Method verification
Wild Vitis species can be used in grape breeding programs to introgress disease and abiotic stress resistance into susceptible germplasm belonging to the domesticated grape, V. vinifera. Commercial cultivars with wild Vitis ancestry are often referred to as “hybrids”. An evaluation of ancestry across commercial hybrids can provide insight into the history of hybrid grape breeding and a foundation for future efforts to select for ancestry based on marker data. Previous work provided accurate ancestry estimates of interspecific grape cultivars using Vitis9KSNP array data for cultivars belonging to the USDA germplasm collection [24]. We applied the same PCA-based method to evaluate the ancestry of some of the most widely grown hybrid cultivars sampled from North America and Europe using GBS data.
PCA provides a clear separation of wild Vitis and V. vinifera samples along PC1, with commercial hybrids found between the two ancestral groups (Fig. 1a). The projected position of a hybrid along PC1 was used to calculate its percentage V. vinifera ancestry (Fig. 1b).
In order to evaluate the accuracy of our ancestry estimates, we performed in silico crosses between wild Vitis and V. vinifera populations using our genome-wide SNP data to simulate F1 hybrids as well as hybrids generated from F1 simulated hybrids backcrossed to V. vinifera or wild Vitis. The simulated progeny were projected onto PC axes determined using the ancestral populations and the resulting PCA plot is shown in Fig. 2a.
The expected V. vinifera content in an F1 offspring with one V. vinifera and one wild Vitis parent is 50 %, and the mean estimated content in the simulated F1 population described here was 50.1 %, with a 95 % confidence interval (CI) ranging from 42.7 % to 57.2 %. In progeny produced by an F1 hybrid backcrossed to wild Vitis, the expected V. vinifera content is 25 %, which was the mean estimate of our simulated data, with a 95 % CI of 18.4 % to 32.6 %. Finally, the mean V. vinifera content in simulated F1 hybrids backcrossed to V. vinifera is expected to be 75 %, and our results have a mean value of 75.1 %, with a 95 % CI of 68.5 % to 80.9 %. The proximity of our simulated values to expected values provides support for the accuracy of our method, but it is worth noting that our 95 % confidence intervals indicate that estimates may deviate by as much as 7–8 % from the expected value. Moreover, the accuracy of our estimates may decrease in cases where crosses are generated from parents whose ancestry differs significantly from the samples used as ancestral populations in the present study. Ancestry estimates for simulated progeny are shown in Fig. 2b.

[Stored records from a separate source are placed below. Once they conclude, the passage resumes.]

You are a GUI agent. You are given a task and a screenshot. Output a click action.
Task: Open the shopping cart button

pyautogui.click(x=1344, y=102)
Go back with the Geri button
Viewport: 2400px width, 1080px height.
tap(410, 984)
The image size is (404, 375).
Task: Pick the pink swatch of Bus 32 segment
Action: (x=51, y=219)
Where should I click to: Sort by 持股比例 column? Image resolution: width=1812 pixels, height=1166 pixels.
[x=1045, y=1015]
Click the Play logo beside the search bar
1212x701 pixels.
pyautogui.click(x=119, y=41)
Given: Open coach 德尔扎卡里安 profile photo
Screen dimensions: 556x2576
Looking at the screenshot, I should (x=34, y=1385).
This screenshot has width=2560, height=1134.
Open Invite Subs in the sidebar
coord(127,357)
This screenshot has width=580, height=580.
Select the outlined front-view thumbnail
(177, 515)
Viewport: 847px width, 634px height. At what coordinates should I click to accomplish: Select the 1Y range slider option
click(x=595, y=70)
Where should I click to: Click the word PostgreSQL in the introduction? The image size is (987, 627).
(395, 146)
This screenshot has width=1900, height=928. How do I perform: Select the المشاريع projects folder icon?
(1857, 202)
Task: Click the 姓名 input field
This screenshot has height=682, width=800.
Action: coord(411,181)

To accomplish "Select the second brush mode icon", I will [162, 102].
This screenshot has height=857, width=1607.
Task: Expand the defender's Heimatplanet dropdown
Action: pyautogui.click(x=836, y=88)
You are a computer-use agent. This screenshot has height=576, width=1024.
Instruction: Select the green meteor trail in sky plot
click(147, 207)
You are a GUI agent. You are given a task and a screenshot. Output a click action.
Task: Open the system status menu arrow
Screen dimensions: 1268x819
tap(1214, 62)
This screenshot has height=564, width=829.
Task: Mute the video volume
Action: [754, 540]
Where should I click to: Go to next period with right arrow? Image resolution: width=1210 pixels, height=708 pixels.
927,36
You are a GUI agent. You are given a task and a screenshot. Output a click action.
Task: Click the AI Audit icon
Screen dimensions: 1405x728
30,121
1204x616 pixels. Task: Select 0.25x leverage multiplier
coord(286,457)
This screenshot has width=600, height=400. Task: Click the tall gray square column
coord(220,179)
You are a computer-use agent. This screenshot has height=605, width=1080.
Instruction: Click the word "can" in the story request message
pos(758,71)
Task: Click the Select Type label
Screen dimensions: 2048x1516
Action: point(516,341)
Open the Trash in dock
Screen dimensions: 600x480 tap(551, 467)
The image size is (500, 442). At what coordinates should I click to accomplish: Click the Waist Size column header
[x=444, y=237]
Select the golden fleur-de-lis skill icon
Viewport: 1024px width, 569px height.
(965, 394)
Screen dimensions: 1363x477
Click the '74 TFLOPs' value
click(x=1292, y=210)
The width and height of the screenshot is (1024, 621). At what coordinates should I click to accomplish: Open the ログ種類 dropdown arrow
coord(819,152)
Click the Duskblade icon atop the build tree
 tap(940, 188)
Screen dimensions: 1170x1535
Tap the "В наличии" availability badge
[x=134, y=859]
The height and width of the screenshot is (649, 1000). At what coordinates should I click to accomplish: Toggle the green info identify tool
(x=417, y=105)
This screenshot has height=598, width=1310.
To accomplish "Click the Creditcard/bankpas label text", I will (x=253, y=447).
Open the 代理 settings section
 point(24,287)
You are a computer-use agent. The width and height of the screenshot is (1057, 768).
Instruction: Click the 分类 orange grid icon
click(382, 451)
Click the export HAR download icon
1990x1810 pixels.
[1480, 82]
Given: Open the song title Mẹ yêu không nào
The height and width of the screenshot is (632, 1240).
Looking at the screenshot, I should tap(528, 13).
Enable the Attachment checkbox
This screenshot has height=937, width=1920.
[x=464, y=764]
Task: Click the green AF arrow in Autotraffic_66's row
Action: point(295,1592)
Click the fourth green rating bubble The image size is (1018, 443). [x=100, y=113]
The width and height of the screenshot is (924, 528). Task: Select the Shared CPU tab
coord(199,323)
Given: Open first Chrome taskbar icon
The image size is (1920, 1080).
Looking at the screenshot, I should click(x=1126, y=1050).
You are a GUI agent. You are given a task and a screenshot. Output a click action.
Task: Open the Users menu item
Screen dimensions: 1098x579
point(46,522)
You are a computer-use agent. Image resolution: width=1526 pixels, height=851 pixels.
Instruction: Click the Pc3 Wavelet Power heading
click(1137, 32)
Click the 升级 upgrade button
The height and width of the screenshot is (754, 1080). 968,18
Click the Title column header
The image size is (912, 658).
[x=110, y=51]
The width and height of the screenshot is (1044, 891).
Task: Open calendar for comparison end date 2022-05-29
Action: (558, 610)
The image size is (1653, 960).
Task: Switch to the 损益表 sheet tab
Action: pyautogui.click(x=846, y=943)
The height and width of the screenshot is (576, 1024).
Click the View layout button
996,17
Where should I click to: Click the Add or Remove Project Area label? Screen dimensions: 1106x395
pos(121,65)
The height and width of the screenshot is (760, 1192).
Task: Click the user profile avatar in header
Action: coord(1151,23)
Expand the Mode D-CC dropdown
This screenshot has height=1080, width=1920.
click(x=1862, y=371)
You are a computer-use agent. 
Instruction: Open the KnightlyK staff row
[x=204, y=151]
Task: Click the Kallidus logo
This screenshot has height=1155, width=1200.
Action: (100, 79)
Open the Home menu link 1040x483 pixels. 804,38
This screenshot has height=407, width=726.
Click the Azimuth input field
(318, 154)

Commercial grape ancestry estimation
The distribution of V. vinifera content estimated for the hybrid grape cultivars examined in this work is found in Fig. 3a, and the ancestry estimates for each cultivar are listed in Fig. 3b.
Hybrids previously genotyped in Sawler et al. [24] and replicated in this study using GBS include ‘Bertille-seyve 5563’ (DVIT 169), ‘Van Buren’ (DVIT 1129), ‘Rofar Vidor’ (DVIT 2258), DVIT 2180, ‘Jackson Sel. #3’ (DVIT 2916), and ‘Marechal Foch’ (California) (DVIT 214). The ancestry estimates for these samples differed by 2–5 % from those previously estimated, with the exception of DVIT 2180 where our estimate of V. vinifera ancestry was 19 % higher than in the previous work. DVIT 2180 is an unnamed accession simply identified as a Vitis species by the USDA. Given that the tissue for both studies was collected separately, the large difference in our estimates may be due to mislabelling or sample mix-up. Regardless of this discrepancy, the position of this sample in PC space confirms that it is indeed a hybrid sample (Fig. 1a).
In order to further confirm the accuracy of our ancestry estimates, we compared V. vinifera ancestries inferred from well-known pedigrees to our genomics-based ancestry estimates. For example, ‘Beta’ is a cross between Vitis riparia and ‘Concord’, a Vitis labrusca cross thought to possess some V. vinifera ancestry due in part to its hermaphroditic flowers [36, 37]. Sawler et al. [24] estimated the V. vinifera content of ‘Concord’ as 31 %. Based on these values, the percentage V. vinifera found in ‘Beta’ is expected to be approximately 16 %, and it was estimated as 11 % here (Fig. 3a). ‘Baco Noir’ is a known F1 hybrid between ‘Folle Blanc’ (V. vinifera) and V. riparia, and therefore it is expected to be 50 % V. vinifera. Our estimate is 46 %, which falls within the 95 % confidence interval of the V. vinifera ancestry estimates from our simulated F1 hybrid offspring. In these two cases, our genomics-based ancestry estimates are consistent with pedigree-based estimates.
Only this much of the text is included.